32 Dossiers van huisgenoten werden bestudeerd op gemeenschappelijke kenmerken. In 15 gevallen ging het om de echtgenote, in 11 om de dochter van de man die met asbest had gewerkt. Het betrof 27 gevallen van longvlies- en 5 gevallen van buikvlieskanker. De latentietijd was in 27 gevallen langer dan 40 jaar geweest.

Bron: Miller, Albert (2005). American journal of industrial medicine. vol. 47, afl. 5, pag. 458-462 (5)

Mesothelioma in household members of asbestos-exposed workers : 32 United States cases since 1990

Miller, Albert / In: American journal of industrial medicine. vol. 47 (2005), afl. 5, pag. 458-462 (5) / 2005



Abstract



Background

Mesothelioma is significant as an indicator of asbestos exposure, as a continuing major cause of death in those exposed, and as a risk following lesser exposures. One such exposure is living in the household of an asbestos worker, and coming into contact with fibers brought home on his/her body, clothing, etc.



Methods

Law firms throughout the US known for their pursuit of asbestos claims were polled for mesothelioma claims brought on behalf of family members of identifiable asbestos-exposed workers. Cases with any occupational, environmental, or other possible exposure were not included.

OPDRACHT:
Ga verder met de tekst over mesothelioom bij huisgenoten van asbestwerkers, aansluitend op de laatste zin.

GEGEVENS:
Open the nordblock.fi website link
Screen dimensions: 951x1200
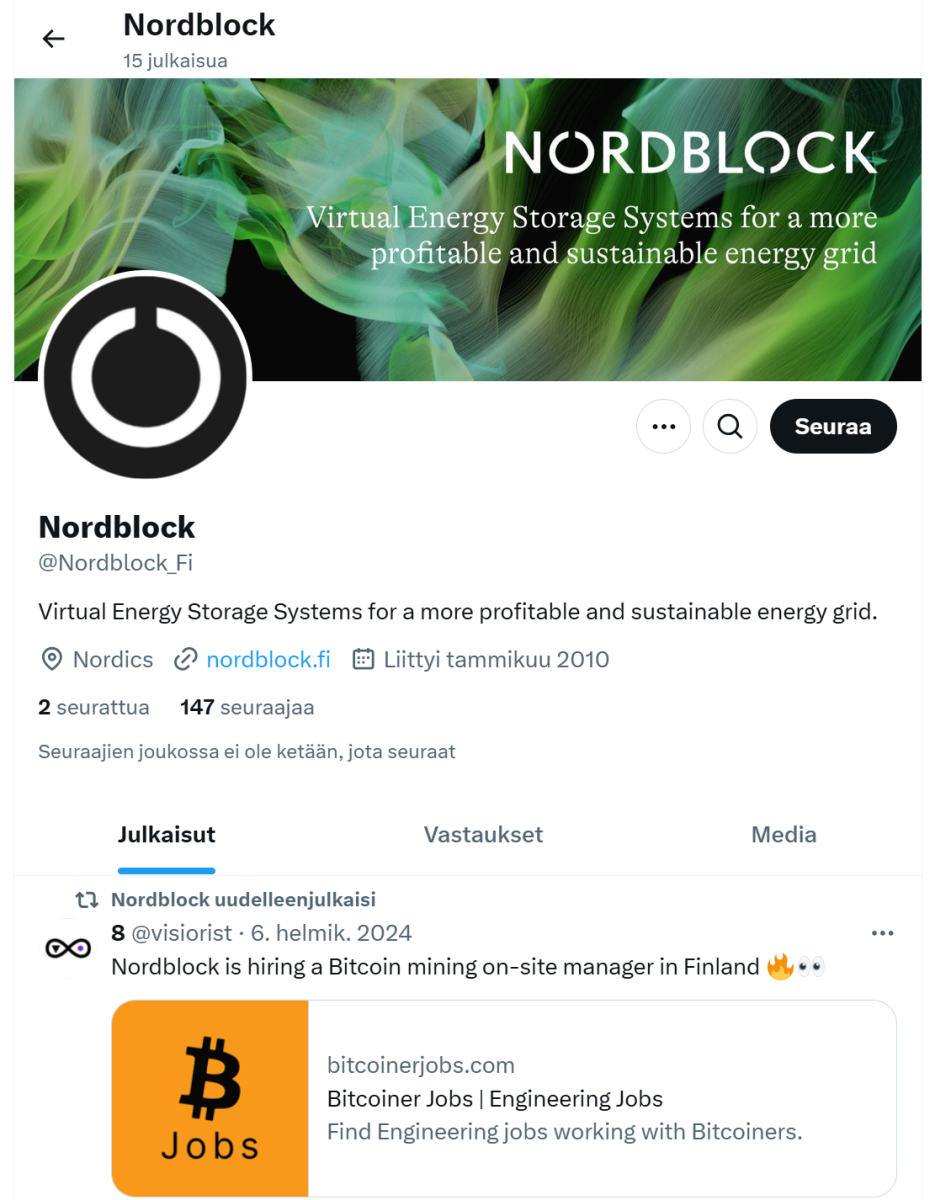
==
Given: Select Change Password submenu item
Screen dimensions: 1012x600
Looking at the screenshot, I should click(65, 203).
--
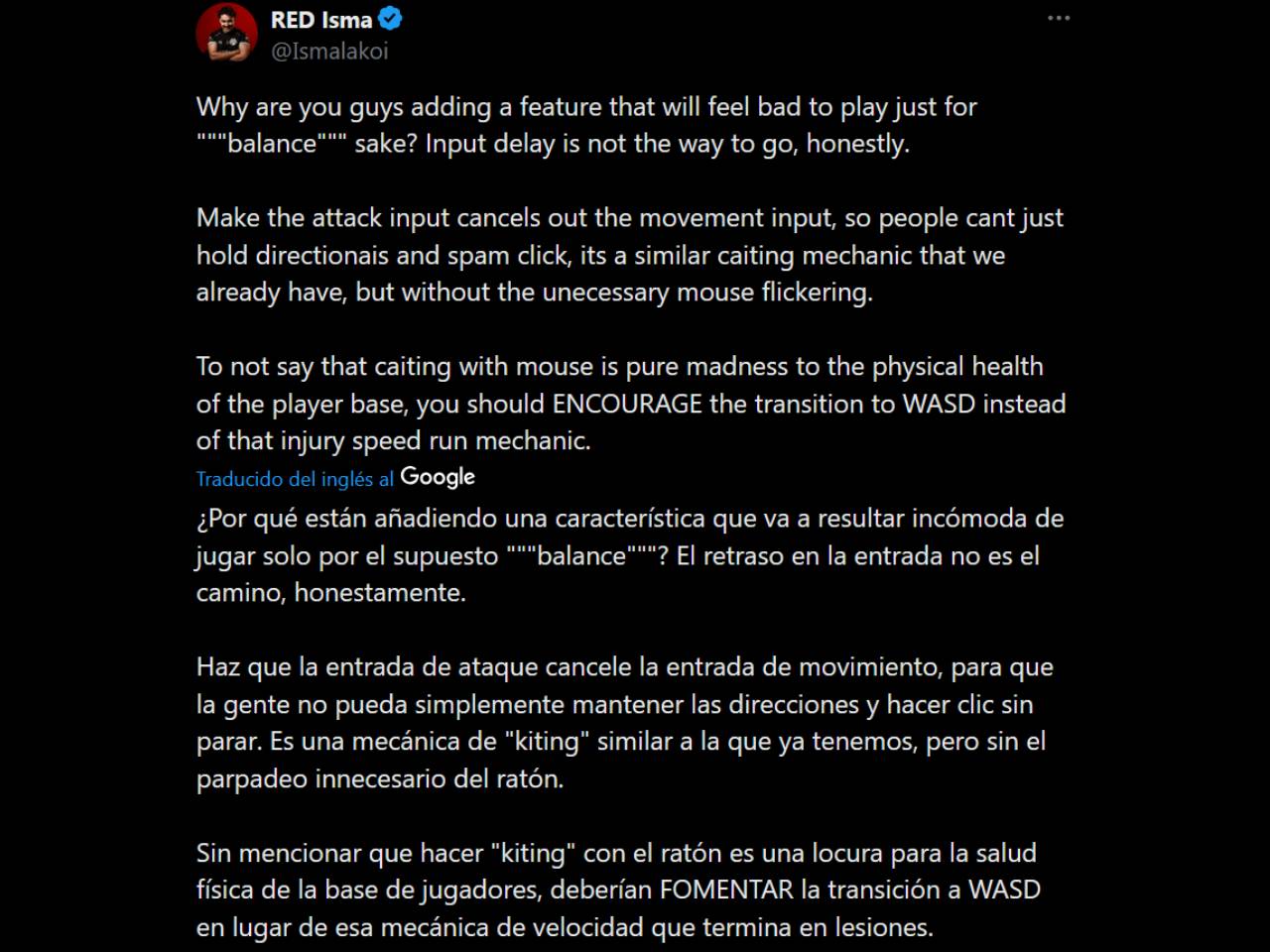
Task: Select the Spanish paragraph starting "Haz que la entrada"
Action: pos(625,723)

RESULTAAT:
Results

This study reports 32 household-exposure mesothelioma cases, diagnosed since 1990. Relationships were wife (15), daughter (11), son (3), sister-in law (1), niece (1), and boarder (1). Occupations of the workers included shipyard (13), insulator (7), and other (12). Of the 27 pleural cases, 13 were epithelial, 5 fibrous, 3 biphasic, and 6 not specified. of the 5 peritoneal cases, 4 were epithelial and 1 fibrous. Latency was greater than 40 years in 27 cases. 6 cases were 40-49 years of age and 17 were 60 or older.



Conclusions

Records from law firms were a useful source of information. Mesothelioma resulting from household exposure is a continuing problem. It is more likely to present in the elderly, after latencies of >40 years. Am. J. Ind. Med. 47:458-462, 2005.